# Building A New Platform - Socket 1155 or 2011



## Lionheart (Nov 9, 2012)

I need some help on what platform to go with, 1155 or 2011. I know they're both great high end sockets but would like to know which one will last longer and have more CPU upgrades in the long run I only need 3 parts, CPU Mobo & RAM as I already have everything else from my previous build

Here's the parts that I've chosen if I go with socket 1155....

CPU 
http://www.pccasegear.com/index.php?main_page=product_info&cPath=187_346_1184&products_id=20140
RAM
http://www.pccasegear.com/index.php?main_page=product_info&cPath=186_912&products_id=20091
Motherboard
http://www.pccasegear.com/index.php?main_page=product_info&cPath=138_711_1183&products_id=20927

And here are the parts if I go with socket 2011....

CPU
http://www.pccasegear.com/index.php?main_page=product_info&cPath=187_346_1298&products_id=19588
RAM
http://www.pccasegear.com/index.php?main_page=product_info&cPath=186_912&products_id=18840
Motherboard
http://www.pccasegear.com/index.php?main_page=product_info&cPath=138_711_1299&products_id=21091

If you're interested in what my main uses will be it's obviously high end gaming to casual gaming, benchmarking, net, video editing the basic's really


----------



## cdawall (Nov 9, 2012)

1155 is mainstream not high-end...


----------



## Lionheart (Nov 9, 2012)

cdawall said:


> 1155 is mainstream not high-end...



Okay.....thanks for the help.......


----------



## cdawall (Nov 9, 2012)

Lionheart said:


> Okay.....thanks for the help.......



I thought in its own would narrow it down you want a high end rig and only one of those qualifies.
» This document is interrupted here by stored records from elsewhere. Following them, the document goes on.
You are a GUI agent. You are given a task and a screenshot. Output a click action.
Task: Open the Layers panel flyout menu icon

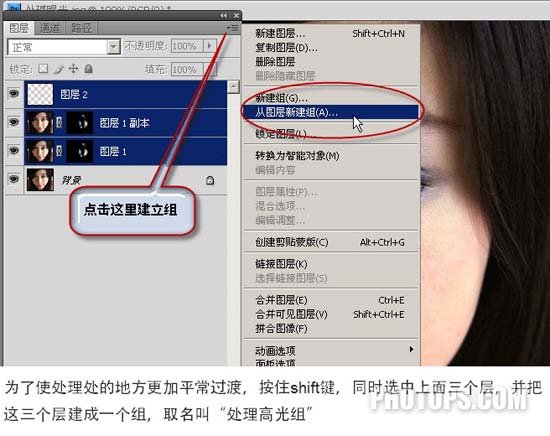[x=233, y=28]
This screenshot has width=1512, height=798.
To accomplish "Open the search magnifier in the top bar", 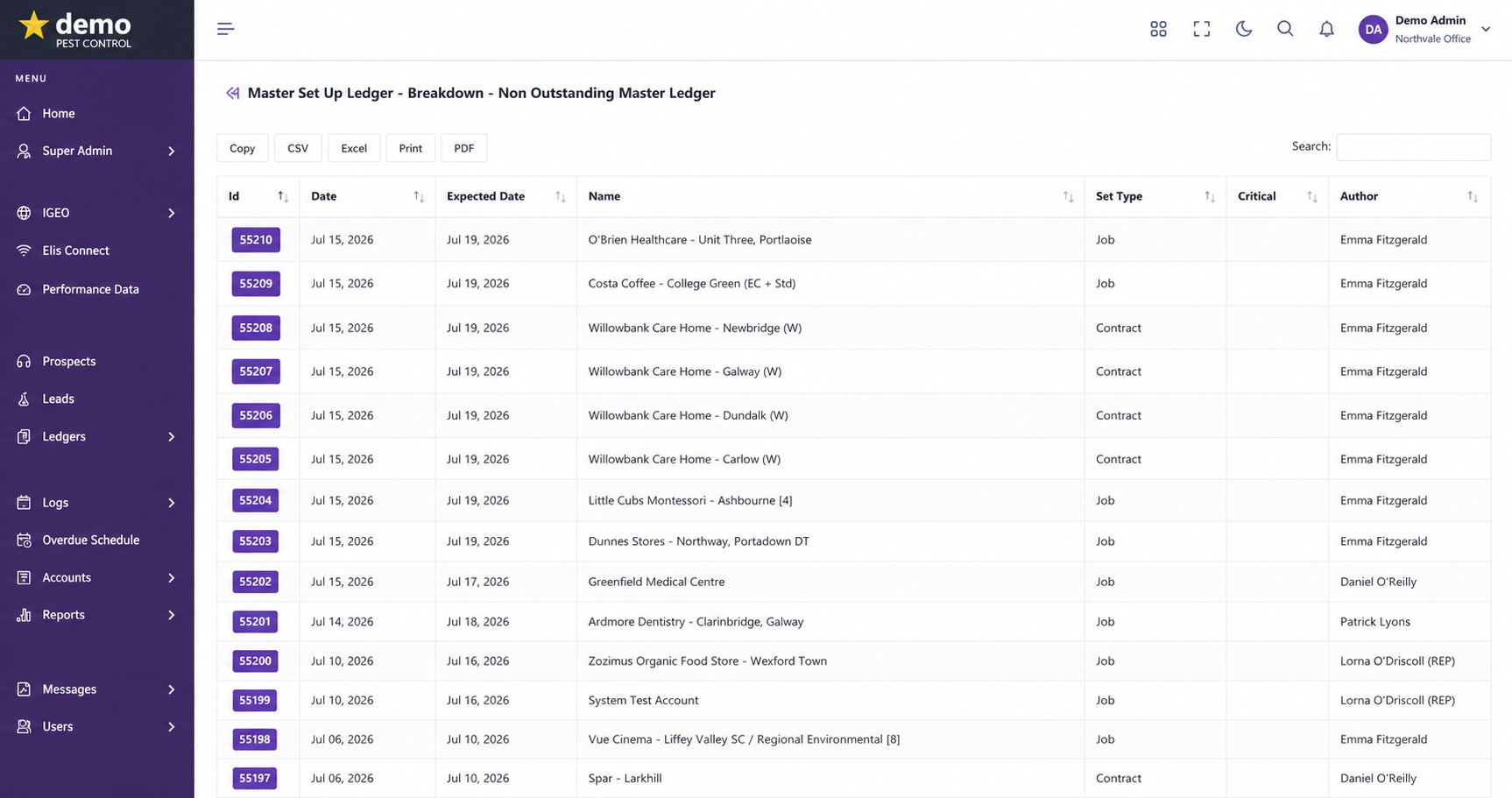I will (1285, 29).
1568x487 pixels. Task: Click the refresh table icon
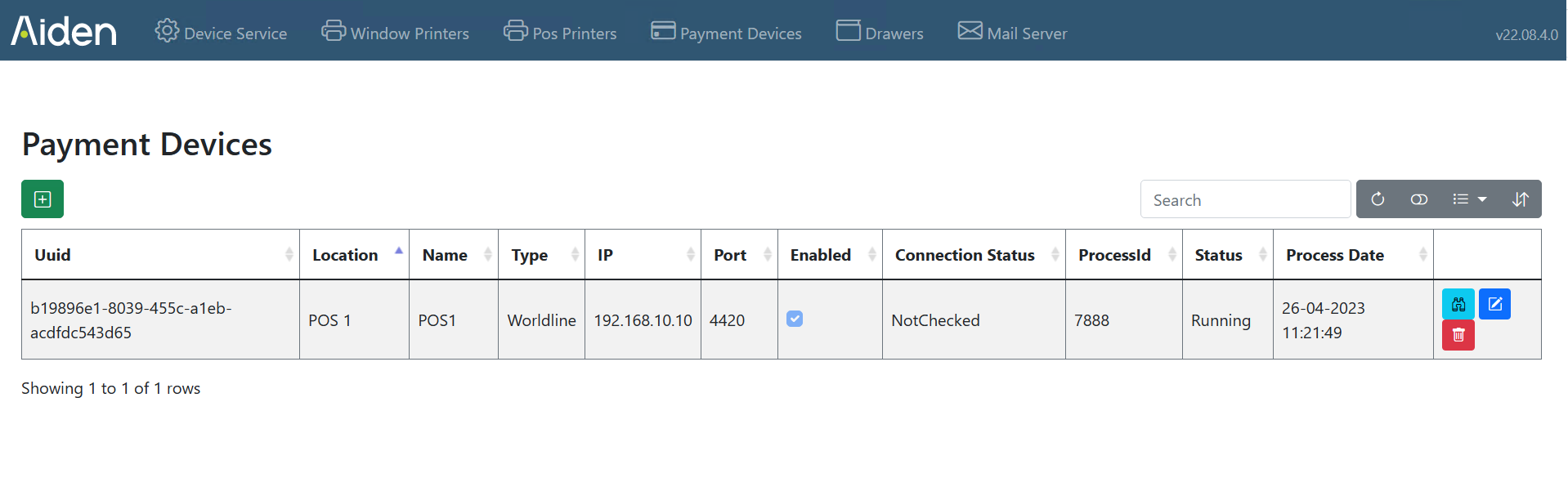click(x=1378, y=199)
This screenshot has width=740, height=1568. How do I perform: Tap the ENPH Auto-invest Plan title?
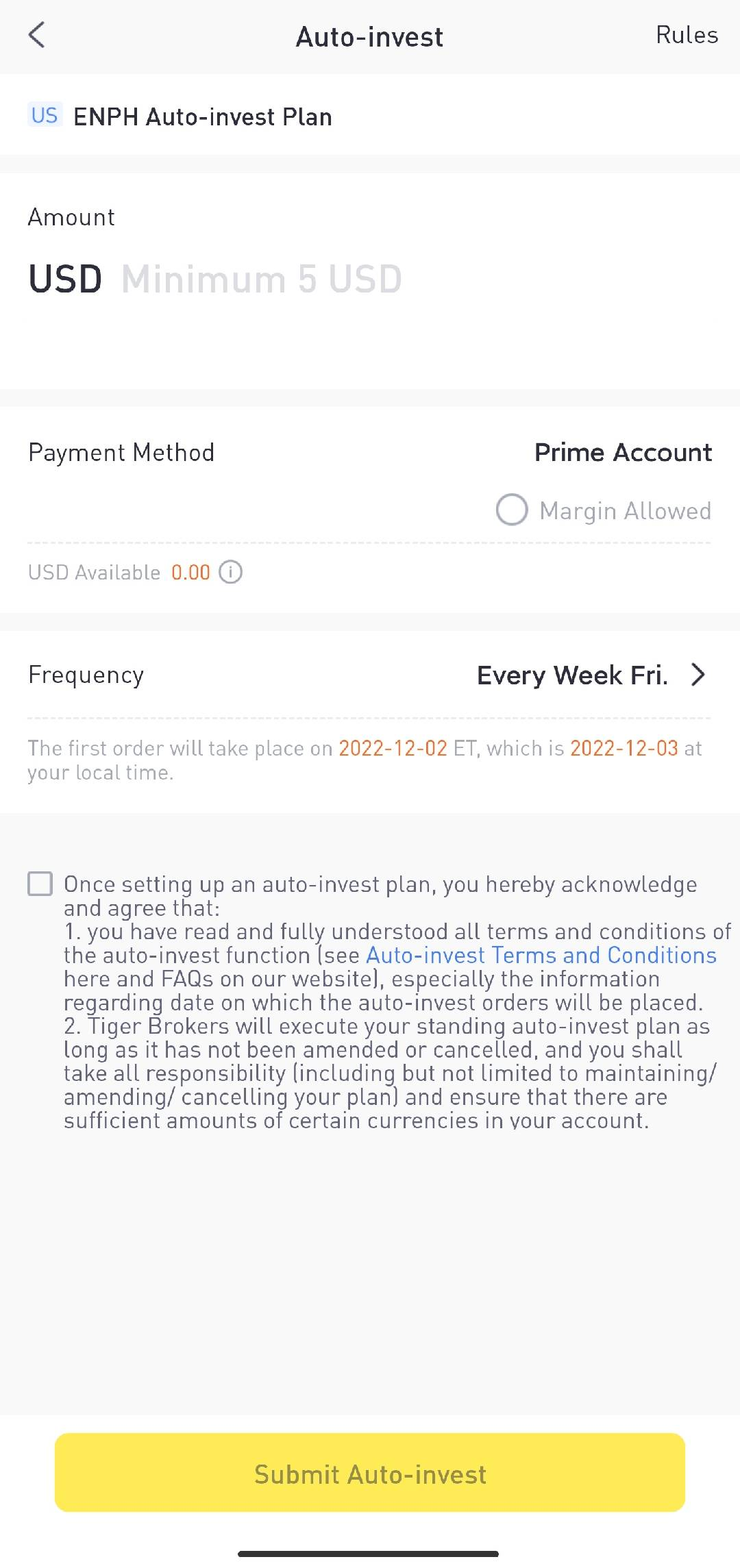[203, 117]
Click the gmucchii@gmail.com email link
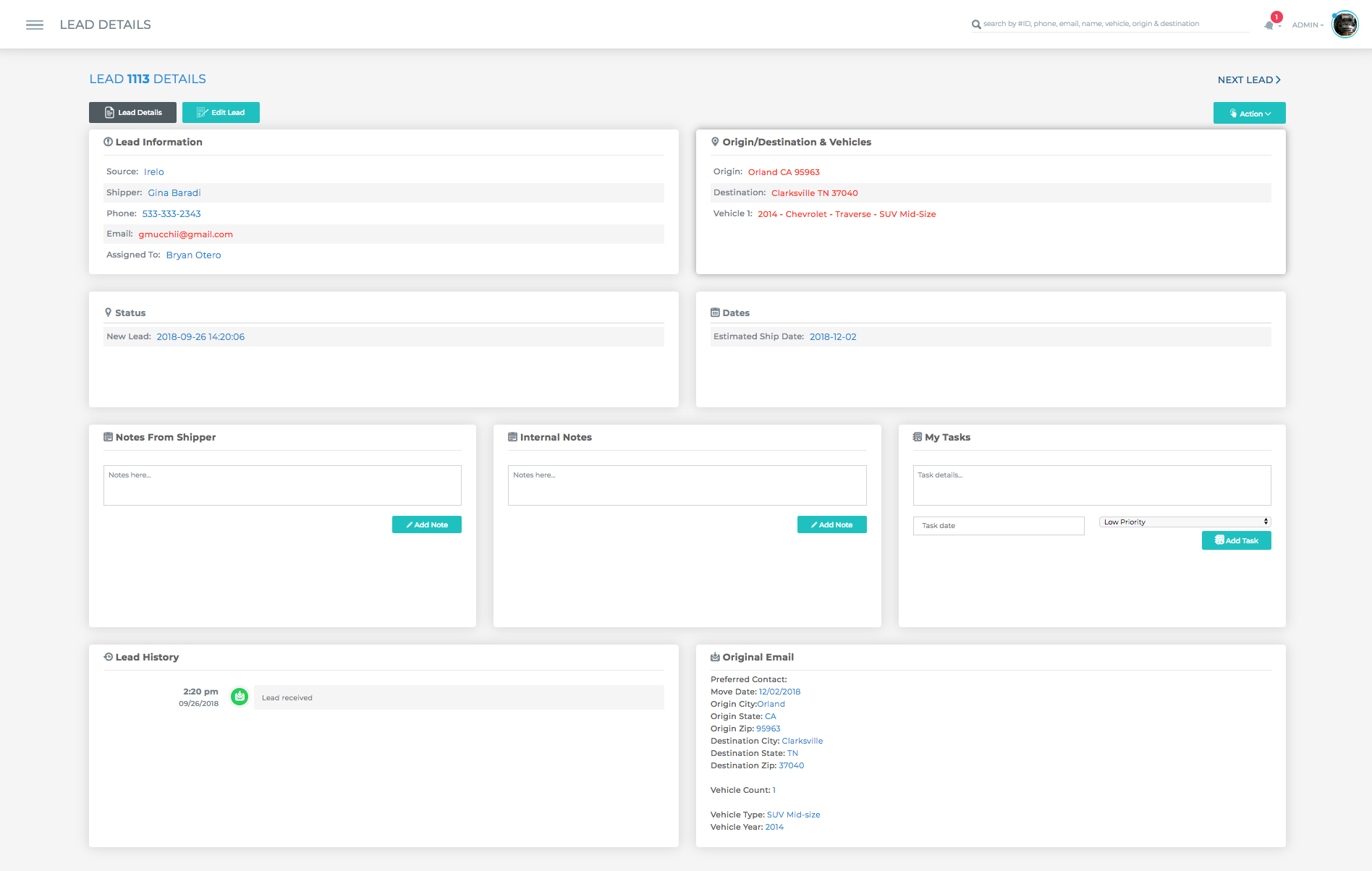Screen dimensions: 1372x871 (186, 234)
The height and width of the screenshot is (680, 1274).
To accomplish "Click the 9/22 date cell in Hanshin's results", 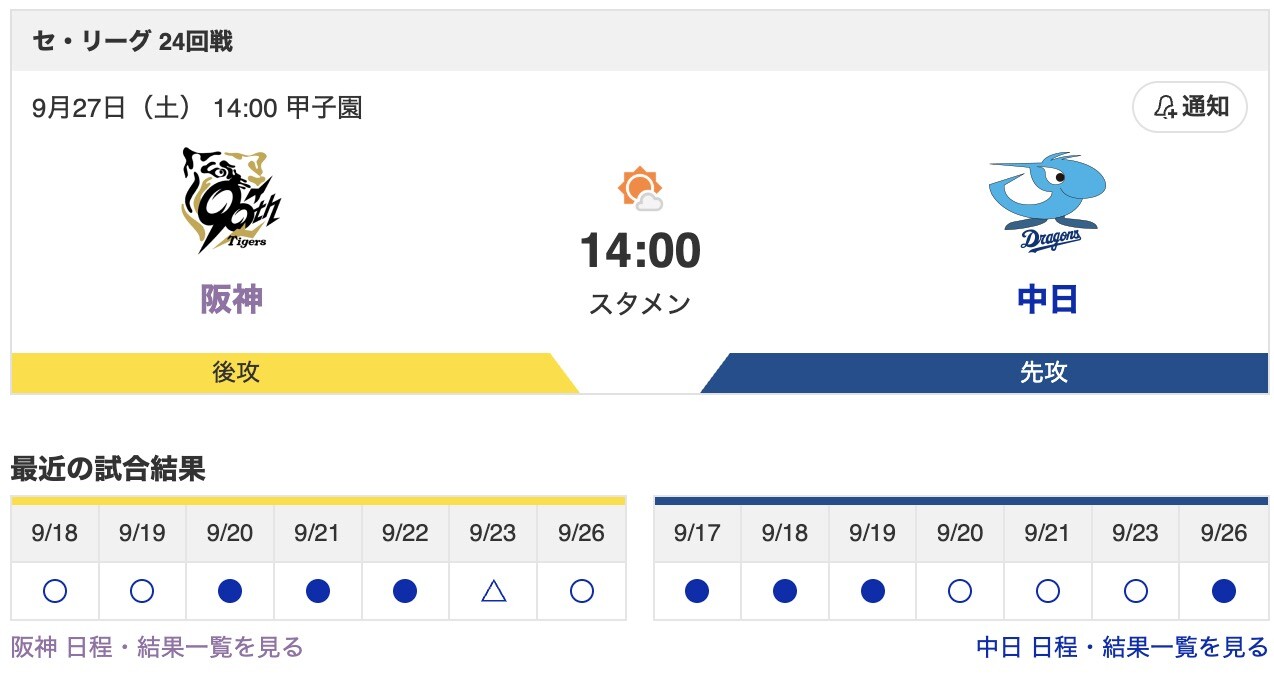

Although depending how much video stuff you do and what encoder you use there is a third option.


----------



## Fourstaff (Nov 9, 2012)

Get 2011 only if you need 6 cores, loads of ram, or more "native" PCIe. Strip away those I believe they are more or less the same.


----------



## Lionheart (Nov 9, 2012)

cdawall said:


> I thought in its own would narrow it down you want a high end rig and only one of those qualifies. Although depending how much video stuff you do and what encoder you use there is a third option.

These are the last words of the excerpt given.